[Task objective]: Copy out the entries that follow, exactly as written.

=== Information shown ===

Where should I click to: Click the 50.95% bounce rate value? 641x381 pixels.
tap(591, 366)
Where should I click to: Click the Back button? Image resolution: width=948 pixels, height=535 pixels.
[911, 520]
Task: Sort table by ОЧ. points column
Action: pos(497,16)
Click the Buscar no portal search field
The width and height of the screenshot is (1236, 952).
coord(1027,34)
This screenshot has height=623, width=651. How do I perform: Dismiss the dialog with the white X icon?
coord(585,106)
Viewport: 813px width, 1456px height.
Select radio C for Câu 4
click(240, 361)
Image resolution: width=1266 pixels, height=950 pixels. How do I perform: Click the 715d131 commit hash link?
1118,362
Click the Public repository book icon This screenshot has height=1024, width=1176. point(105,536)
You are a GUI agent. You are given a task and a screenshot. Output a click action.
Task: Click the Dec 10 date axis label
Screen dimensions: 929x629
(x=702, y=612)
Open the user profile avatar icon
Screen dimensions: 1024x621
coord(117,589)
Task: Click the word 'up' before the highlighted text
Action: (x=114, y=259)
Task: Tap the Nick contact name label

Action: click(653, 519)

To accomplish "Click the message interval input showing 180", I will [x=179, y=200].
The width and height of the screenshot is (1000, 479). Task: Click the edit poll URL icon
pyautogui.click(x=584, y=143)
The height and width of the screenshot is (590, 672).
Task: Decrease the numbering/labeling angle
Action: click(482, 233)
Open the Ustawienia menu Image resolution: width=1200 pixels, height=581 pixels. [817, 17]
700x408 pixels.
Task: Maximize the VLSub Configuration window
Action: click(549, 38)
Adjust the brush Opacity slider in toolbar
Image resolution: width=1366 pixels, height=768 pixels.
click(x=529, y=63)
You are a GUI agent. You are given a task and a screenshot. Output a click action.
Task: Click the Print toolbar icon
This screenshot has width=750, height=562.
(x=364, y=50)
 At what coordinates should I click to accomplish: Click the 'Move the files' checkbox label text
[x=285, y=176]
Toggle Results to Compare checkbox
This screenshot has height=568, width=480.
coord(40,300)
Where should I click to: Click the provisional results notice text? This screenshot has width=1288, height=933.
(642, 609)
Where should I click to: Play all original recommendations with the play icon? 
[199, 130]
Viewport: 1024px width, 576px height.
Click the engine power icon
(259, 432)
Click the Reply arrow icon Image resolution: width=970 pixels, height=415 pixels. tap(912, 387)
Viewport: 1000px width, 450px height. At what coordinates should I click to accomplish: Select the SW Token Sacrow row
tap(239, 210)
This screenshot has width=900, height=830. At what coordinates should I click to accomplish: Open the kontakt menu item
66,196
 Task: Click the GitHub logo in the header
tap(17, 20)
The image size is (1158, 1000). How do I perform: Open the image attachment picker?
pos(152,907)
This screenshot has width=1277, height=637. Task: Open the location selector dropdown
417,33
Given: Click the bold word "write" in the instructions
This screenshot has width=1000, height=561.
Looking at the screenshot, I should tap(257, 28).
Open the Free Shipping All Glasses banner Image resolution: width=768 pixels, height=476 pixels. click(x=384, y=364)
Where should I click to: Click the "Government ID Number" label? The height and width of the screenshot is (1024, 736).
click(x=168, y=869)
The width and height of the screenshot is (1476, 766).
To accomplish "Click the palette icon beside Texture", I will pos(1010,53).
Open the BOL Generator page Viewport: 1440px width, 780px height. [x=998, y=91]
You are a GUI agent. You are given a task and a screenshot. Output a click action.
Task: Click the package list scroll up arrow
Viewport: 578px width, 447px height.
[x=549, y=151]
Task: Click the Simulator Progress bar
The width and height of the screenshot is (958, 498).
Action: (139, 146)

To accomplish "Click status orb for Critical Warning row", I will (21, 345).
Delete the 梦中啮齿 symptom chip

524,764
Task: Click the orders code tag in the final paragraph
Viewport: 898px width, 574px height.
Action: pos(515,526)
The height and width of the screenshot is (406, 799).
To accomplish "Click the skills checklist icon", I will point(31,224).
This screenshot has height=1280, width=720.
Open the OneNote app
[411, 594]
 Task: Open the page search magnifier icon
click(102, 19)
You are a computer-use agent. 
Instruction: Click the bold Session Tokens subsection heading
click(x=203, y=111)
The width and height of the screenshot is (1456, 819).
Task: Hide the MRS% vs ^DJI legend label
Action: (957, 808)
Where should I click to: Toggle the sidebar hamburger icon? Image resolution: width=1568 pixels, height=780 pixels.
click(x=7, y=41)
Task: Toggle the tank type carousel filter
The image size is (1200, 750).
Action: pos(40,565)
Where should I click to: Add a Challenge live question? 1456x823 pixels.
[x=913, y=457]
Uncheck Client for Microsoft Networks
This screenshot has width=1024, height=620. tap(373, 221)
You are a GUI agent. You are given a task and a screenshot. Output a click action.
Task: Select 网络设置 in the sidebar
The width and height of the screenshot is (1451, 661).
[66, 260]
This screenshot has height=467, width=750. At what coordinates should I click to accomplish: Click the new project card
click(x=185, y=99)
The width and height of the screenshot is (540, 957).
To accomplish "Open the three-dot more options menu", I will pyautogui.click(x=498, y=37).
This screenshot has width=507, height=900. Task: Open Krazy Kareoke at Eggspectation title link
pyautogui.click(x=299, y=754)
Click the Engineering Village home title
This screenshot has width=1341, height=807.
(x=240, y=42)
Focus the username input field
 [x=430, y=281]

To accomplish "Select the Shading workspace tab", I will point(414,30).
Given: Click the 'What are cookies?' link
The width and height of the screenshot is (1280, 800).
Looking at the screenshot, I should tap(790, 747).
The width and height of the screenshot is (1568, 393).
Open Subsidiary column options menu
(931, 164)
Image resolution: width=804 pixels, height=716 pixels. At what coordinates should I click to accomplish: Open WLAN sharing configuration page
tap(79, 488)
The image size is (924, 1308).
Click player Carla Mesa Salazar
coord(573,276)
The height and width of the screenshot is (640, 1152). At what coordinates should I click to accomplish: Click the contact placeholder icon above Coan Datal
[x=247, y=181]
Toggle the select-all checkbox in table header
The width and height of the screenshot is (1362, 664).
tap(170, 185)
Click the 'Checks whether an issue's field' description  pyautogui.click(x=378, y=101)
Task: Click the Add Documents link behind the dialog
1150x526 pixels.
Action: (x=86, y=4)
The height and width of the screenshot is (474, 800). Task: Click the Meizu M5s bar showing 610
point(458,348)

===

[Solution to the exercise]:
Where should I click to: Click the 50.95% bounce rate value? 641x381 pixels.
tap(591, 366)
Where should I click to: Click the Back button? Image resolution: width=948 pixels, height=535 pixels.
[911, 520]
Task: Sort table by ОЧ. points column
Action: pos(497,16)
Click the Buscar no portal search field
The width and height of the screenshot is (1236, 952).
coord(1027,34)
This screenshot has height=623, width=651. How do I perform: Dismiss the dialog with the white X icon?
coord(585,106)
Viewport: 813px width, 1456px height.
Select radio C for Câu 4
click(240, 361)
Image resolution: width=1266 pixels, height=950 pixels. How do I perform: Click the 715d131 commit hash link?
1118,362
Click the Public repository book icon This screenshot has height=1024, width=1176. point(105,536)
You are a GUI agent. You are given a task and a screenshot. Output a click action.
Task: Click the Dec 10 date axis label
Screen dimensions: 929x629
(x=702, y=612)
Open the user profile avatar icon
Screen dimensions: 1024x621
coord(117,589)
Task: Click the word 'up' before the highlighted text
Action: (x=114, y=259)
Task: Tap the Nick contact name label

Action: click(653, 519)

To accomplish "Click the message interval input showing 180", I will [x=179, y=200].
The width and height of the screenshot is (1000, 479). Task: Click the edit poll URL icon
pyautogui.click(x=584, y=143)
The height and width of the screenshot is (590, 672).
Task: Decrease the numbering/labeling angle
Action: click(482, 233)
Open the Ustawienia menu Image resolution: width=1200 pixels, height=581 pixels. [817, 17]
700x408 pixels.
Task: Maximize the VLSub Configuration window
Action: click(549, 38)
Adjust the brush Opacity slider in toolbar
Image resolution: width=1366 pixels, height=768 pixels.
click(x=529, y=63)
You are a GUI agent. You are given a task and a screenshot. Output a click action.
Task: Click the Print toolbar icon
This screenshot has width=750, height=562.
(x=364, y=50)
 At what coordinates should I click to accomplish: Click the 'Move the files' checkbox label text
[x=285, y=176]
Toggle Results to Compare checkbox
This screenshot has height=568, width=480.
coord(40,300)
Where should I click to: Click the provisional results notice text? This screenshot has width=1288, height=933.
(642, 609)
Where should I click to: Play all original recommendations with the play icon? 
[199, 130]
Viewport: 1024px width, 576px height.
Click the engine power icon
(259, 432)
Click the Reply arrow icon Image resolution: width=970 pixels, height=415 pixels. tap(912, 387)
Viewport: 1000px width, 450px height. At what coordinates should I click to accomplish: Select the SW Token Sacrow row
tap(239, 210)
This screenshot has width=900, height=830. At what coordinates should I click to accomplish: Open the kontakt menu item
66,196
 Task: Click the GitHub logo in the header
tap(17, 20)
The image size is (1158, 1000). How do I perform: Open the image attachment picker?
pos(152,907)
This screenshot has width=1277, height=637. Task: Open the location selector dropdown
417,33
Given: Click the bold word "write" in the instructions
This screenshot has width=1000, height=561.
Looking at the screenshot, I should tap(257, 28).
Open the Free Shipping All Glasses banner Image resolution: width=768 pixels, height=476 pixels. click(x=384, y=364)
Where should I click to: Click the "Government ID Number" label? The height and width of the screenshot is (1024, 736).
click(x=168, y=869)
The width and height of the screenshot is (1476, 766).
To accomplish "Click the palette icon beside Texture", I will pos(1010,53).
Open the BOL Generator page Viewport: 1440px width, 780px height. [x=998, y=91]
You are a GUI agent. You are given a task and a screenshot. Output a click action.
Task: Click the package list scroll up arrow
Viewport: 578px width, 447px height.
[x=549, y=151]
Task: Click the Simulator Progress bar
The width and height of the screenshot is (958, 498).
Action: (139, 146)

To accomplish "Click status orb for Critical Warning row", I will (21, 345).
Delete the 梦中啮齿 symptom chip

524,764
Task: Click the orders code tag in the final paragraph
Viewport: 898px width, 574px height.
Action: pos(515,526)
The height and width of the screenshot is (406, 799).
To accomplish "Click the skills checklist icon", I will point(31,224).
This screenshot has height=1280, width=720.
Open the OneNote app
[411, 594]
 Task: Open the page search magnifier icon
click(102, 19)
You are a computer-use agent. 
Instruction: Click the bold Session Tokens subsection heading
click(x=203, y=111)
The width and height of the screenshot is (1456, 819).
Task: Hide the MRS% vs ^DJI legend label
Action: (957, 808)
Where should I click to: Toggle the sidebar hamburger icon? Image resolution: width=1568 pixels, height=780 pixels.
click(x=7, y=41)
Task: Toggle the tank type carousel filter
The image size is (1200, 750).
Action: pos(40,565)
Where should I click to: Add a Challenge live question? 1456x823 pixels.
[x=913, y=457]
Uncheck Client for Microsoft Networks
This screenshot has width=1024, height=620. tap(373, 221)
You are a GUI agent. You are given a task and a screenshot. Output a click action.
Task: Select 网络设置 in the sidebar
The width and height of the screenshot is (1451, 661).
[66, 260]
This screenshot has height=467, width=750. At what coordinates should I click to accomplish: Click the new project card
click(x=185, y=99)
The width and height of the screenshot is (540, 957).
To accomplish "Open the three-dot more options menu", I will pyautogui.click(x=498, y=37).
This screenshot has width=507, height=900. Task: Open Krazy Kareoke at Eggspectation title link
pyautogui.click(x=299, y=754)
Click the Engineering Village home title
This screenshot has width=1341, height=807.
(x=240, y=42)
Focus the username input field
 [x=430, y=281]

To accomplish "Select the Shading workspace tab", I will point(414,30).
Given: Click the 'What are cookies?' link
The width and height of the screenshot is (1280, 800).
Looking at the screenshot, I should tap(790, 747).
The width and height of the screenshot is (1568, 393).
Open Subsidiary column options menu
(931, 164)
Image resolution: width=804 pixels, height=716 pixels. At what coordinates should I click to accomplish: Open WLAN sharing configuration page
tap(79, 488)
The image size is (924, 1308).
Click player Carla Mesa Salazar
coord(573,276)
The height and width of the screenshot is (640, 1152). At what coordinates should I click to accomplish: Click the contact placeholder icon above Coan Datal
[x=247, y=181]
Toggle the select-all checkbox in table header
The width and height of the screenshot is (1362, 664).
tap(170, 185)
Click the 'Checks whether an issue's field' description  pyautogui.click(x=378, y=101)
Task: Click the Add Documents link behind the dialog
1150x526 pixels.
Action: (x=86, y=4)
The height and width of the screenshot is (474, 800). Task: Click the Meizu M5s bar showing 610
point(458,348)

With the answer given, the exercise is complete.